This is the repo for my FYP. There are two main files within this repo, one is the SQL file which contains the SQL statements which are used to transform the dataset within BigQuery. These statements are also responsible for generating the date and time dimension. The other file is a Python notebook which is a use-case example on how one might query the data warehouse to fetch data into a Pandas dataframe. This dataset can then be used as input for other applications such as data mining.
First and foremost, before accessing the data, you need to be granted access to it by the team at Physionet. Because it is clinical data, it cannot be shared with anyone else.

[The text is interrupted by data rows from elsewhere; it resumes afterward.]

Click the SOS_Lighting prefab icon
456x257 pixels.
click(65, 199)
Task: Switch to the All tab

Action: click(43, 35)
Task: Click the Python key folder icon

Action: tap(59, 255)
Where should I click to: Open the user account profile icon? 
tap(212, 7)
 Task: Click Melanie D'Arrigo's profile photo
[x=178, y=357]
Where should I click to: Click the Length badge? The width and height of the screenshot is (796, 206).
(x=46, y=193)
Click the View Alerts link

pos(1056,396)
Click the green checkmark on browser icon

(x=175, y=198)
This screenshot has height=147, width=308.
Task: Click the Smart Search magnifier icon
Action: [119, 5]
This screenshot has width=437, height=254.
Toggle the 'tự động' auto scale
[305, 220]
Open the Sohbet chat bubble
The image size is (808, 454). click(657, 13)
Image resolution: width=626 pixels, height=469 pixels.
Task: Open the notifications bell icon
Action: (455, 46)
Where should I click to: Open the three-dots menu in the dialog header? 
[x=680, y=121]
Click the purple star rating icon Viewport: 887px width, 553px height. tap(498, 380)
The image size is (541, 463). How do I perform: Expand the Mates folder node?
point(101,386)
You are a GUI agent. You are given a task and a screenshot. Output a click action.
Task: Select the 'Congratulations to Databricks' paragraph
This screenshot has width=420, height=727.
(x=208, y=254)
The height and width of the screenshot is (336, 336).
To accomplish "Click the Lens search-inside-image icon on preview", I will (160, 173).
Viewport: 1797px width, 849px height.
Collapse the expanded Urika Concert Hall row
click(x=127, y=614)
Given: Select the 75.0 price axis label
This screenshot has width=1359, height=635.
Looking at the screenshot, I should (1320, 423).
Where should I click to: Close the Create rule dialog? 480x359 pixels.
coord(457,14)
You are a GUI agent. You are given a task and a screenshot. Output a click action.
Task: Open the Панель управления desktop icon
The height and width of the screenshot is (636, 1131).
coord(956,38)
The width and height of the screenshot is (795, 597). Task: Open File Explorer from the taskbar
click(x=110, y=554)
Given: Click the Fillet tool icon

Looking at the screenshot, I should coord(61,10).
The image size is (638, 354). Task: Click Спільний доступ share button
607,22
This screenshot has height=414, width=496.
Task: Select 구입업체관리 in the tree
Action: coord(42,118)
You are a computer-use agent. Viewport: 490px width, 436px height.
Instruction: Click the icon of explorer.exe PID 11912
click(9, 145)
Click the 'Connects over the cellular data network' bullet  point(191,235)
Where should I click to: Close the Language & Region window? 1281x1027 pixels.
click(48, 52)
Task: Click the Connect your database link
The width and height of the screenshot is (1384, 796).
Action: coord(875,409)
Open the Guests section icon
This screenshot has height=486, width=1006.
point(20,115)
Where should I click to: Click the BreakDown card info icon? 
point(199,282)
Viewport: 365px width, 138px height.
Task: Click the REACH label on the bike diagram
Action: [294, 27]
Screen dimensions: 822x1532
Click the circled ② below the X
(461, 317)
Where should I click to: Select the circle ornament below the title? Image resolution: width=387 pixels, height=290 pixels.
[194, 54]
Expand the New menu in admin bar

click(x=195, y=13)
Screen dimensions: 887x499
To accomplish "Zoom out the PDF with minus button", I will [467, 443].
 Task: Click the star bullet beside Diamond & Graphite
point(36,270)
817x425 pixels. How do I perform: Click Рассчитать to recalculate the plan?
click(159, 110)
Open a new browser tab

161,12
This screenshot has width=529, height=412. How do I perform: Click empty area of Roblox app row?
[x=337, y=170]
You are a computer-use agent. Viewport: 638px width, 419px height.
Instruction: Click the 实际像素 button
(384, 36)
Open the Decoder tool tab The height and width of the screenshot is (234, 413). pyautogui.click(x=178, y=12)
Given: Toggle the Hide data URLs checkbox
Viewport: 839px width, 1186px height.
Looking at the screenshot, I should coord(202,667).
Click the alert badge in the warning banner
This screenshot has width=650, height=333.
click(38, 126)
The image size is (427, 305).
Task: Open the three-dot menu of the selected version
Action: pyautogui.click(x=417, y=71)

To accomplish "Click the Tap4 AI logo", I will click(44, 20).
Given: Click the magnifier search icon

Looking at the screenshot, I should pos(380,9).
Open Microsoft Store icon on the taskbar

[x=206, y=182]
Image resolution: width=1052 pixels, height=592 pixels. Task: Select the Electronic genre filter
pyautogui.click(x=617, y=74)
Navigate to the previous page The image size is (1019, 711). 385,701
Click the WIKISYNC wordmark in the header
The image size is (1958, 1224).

You can find more about getting access over at the dataset website, https://mimic.physionet.org/gettingstarted/access/
You need to complete the training course and then pass their exam to be granted access.
After being granted access to the dataset,
- Sign up with BigQuery using Google Cloud Console
- Either download the CSV files from the MIMIC-III dataset onto your local machine and then upload them onto BigQuery or import them from the cloud using the following tutorial: https://mimic.physionet.org/gettingstarted/cloud/
- Store all the tables within a dataset called, 'icu'.
- Create a dataset named 'star'.
- Use the SQL script provided to transform the data into the proposed schema.
- Query the dataset using the web UI client or using the Python notebook.
The altnernate route is by accessing the data warehouse already set up, this is however strictly only for users that already have access to do the data. This can be done using the auth.json file provided in the submission, linking to that within the Python notebook allows you to run queries on the data warehouse.